29 marzo 2014: incontro di Papa Francesco con il Movimento Apostolico Ciechi e con la Piccola Opera dei Sordi

Un’immagine dell’incontro del 29 marzo di Papa Francesco con il Movimento Apostolico Ciechi e la Piccola Opera dei Sordi

Il 29 marzo scorso Papa Francesco ha incontrato in San Pietro il Movimento Apostolico Ciechi – di cui chi scrive è stato in anni passati presidente nazionale -, e la Piccola Opera dei Sordi, due organizzazioni ecclesiali, diverse per finalità e vita organizzativa, ma che hanno in comune lo scopo dell’inclusione ecclesiale e sociale delle persone con disabilità.
Il discorso del Papa non è stato, come ormai ci ha abituati, denso di princìpi e di alta cultura, ma semplice e di grande ispirazione evangelica. Egli infatti ha centrato il suo intervento pastorale sulla contrapposizione tra la cultura dell’esclusione e quella dell’incontro, prendendo lo spunto da episodi evangelici come quello del cieco, escluso dalla società civile e religiosa del suo tempo, poiché ritenuto colpito da maledizione divina e che Gesù invece vuole incontrare per ridargli la piena dignità, con l’acquisizione della libera autonomia di movimento nella società di tutti.
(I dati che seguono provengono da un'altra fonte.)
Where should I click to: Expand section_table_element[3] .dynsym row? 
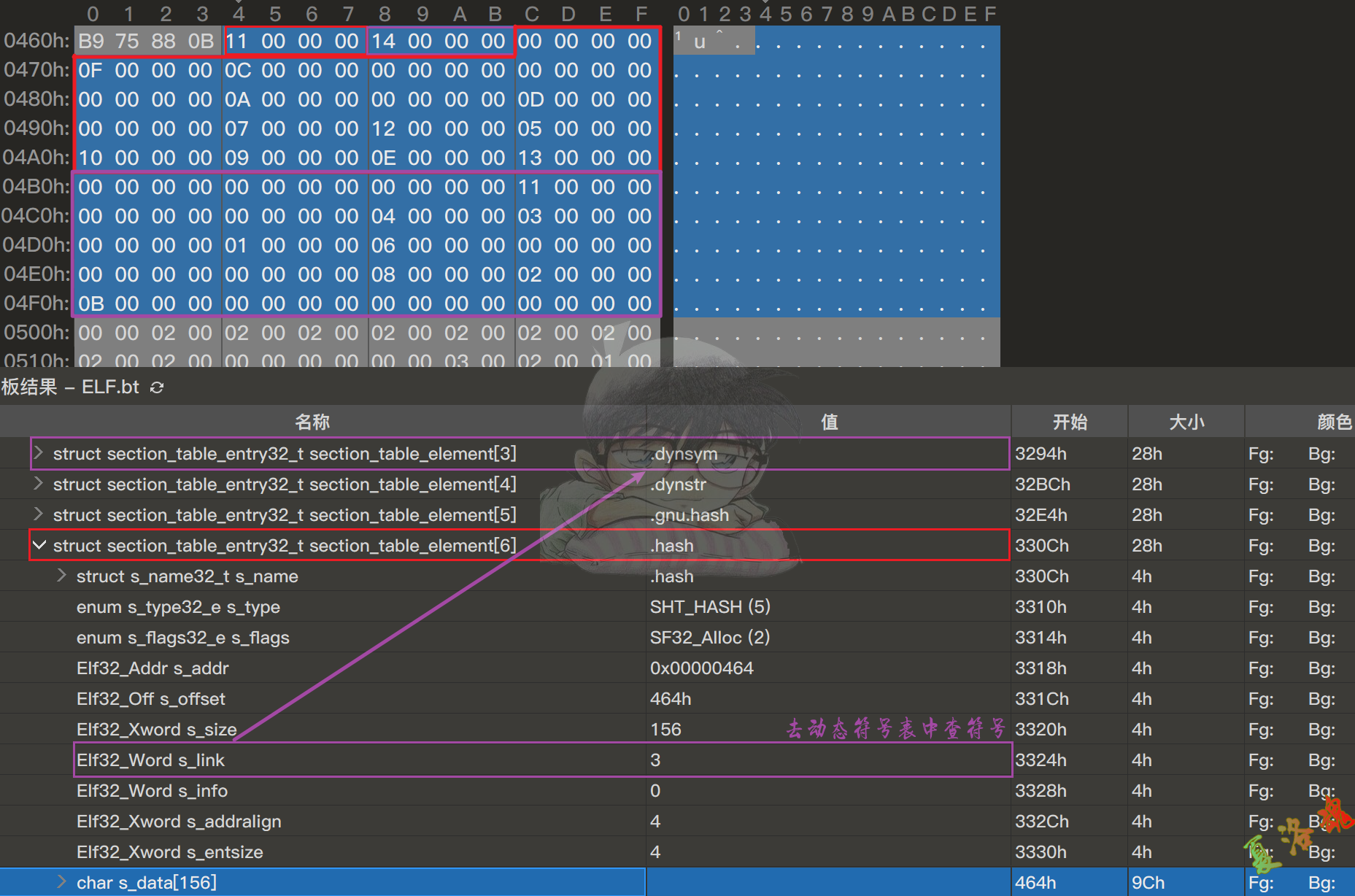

I riferimenti pastorali degli ultimi Papi all’inclusione si sono fatti sempre più frequenti, a partire da Papa Giovanni XXIII e dal Concilio Vaticano II, e sono diventati fondamentali in molti discorsi e documenti di Paolo VI e Giovanni Paolo II, con la proclamazione del diritto delle persone con disabilità all’inclusione sociale ed ecclesiale, sia in Italia che negli altri Paesi del mondo.
Quello che colpisce nel discorso di Papa Francesco è la chiarezza con cui ha contrapposto le due culture, così come segue: «Ecco due culture opposte. La cultura dell’incontro e la cultura dell’esclusione, la cultura del pregiudizio, perché si pregiudica e si esclude. La persona malata o disabile, proprio a partire dalla sua fragilità, dal suo limite, può diventare testimone dell’incontro: l’incontro con Gesù, che apre alla vita e alla fede, e l’incontro con gli altri, con la comunità. In effetti, solo chi riconosce la propria fragilità, il proprio limite, può costruire relazioni fraterne e solidali, nella Chiesa e nella società».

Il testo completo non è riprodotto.